===== Material for this task =====

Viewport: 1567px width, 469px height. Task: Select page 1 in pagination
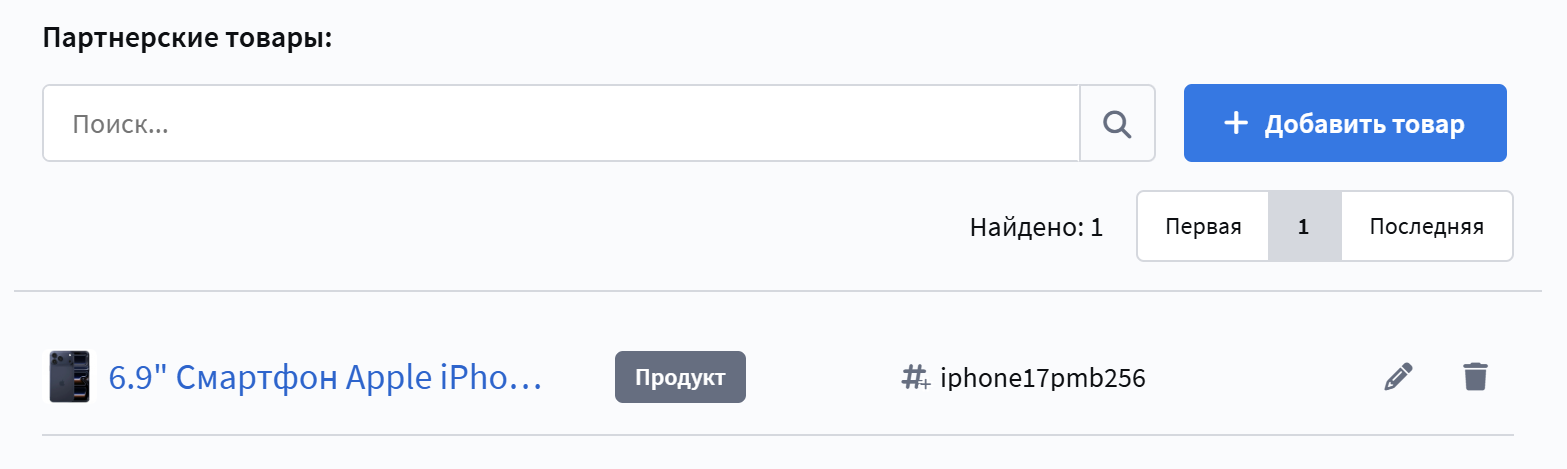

=====
===== Material for this task =====

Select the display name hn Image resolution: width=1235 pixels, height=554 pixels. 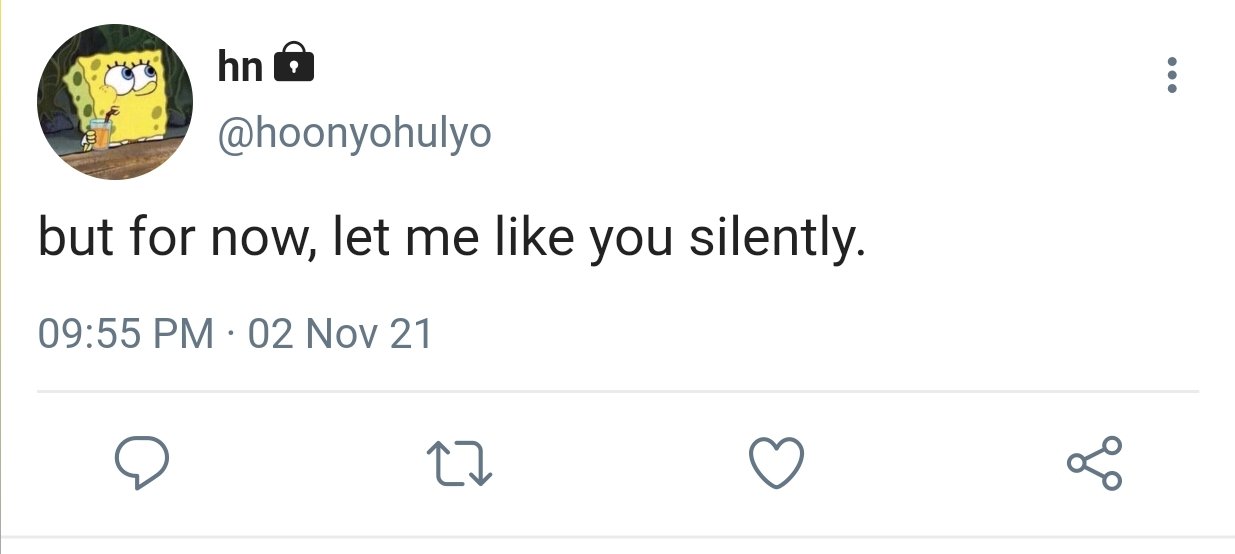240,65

=====
===== Material for this task =====

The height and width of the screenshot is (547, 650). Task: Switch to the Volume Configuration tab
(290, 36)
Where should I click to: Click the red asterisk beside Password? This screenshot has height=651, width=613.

=====

Using the data above, print exactly the lines from the line that contains "The height and" through the line that contains "Where should I", with both included.

• [Response]
The height and width of the screenshot is (547, 650). Task: Switch to the Volume Configuration tab
(290, 36)
Where should I click to: Click the red asterisk beside Password? This screenshot has height=651, width=613.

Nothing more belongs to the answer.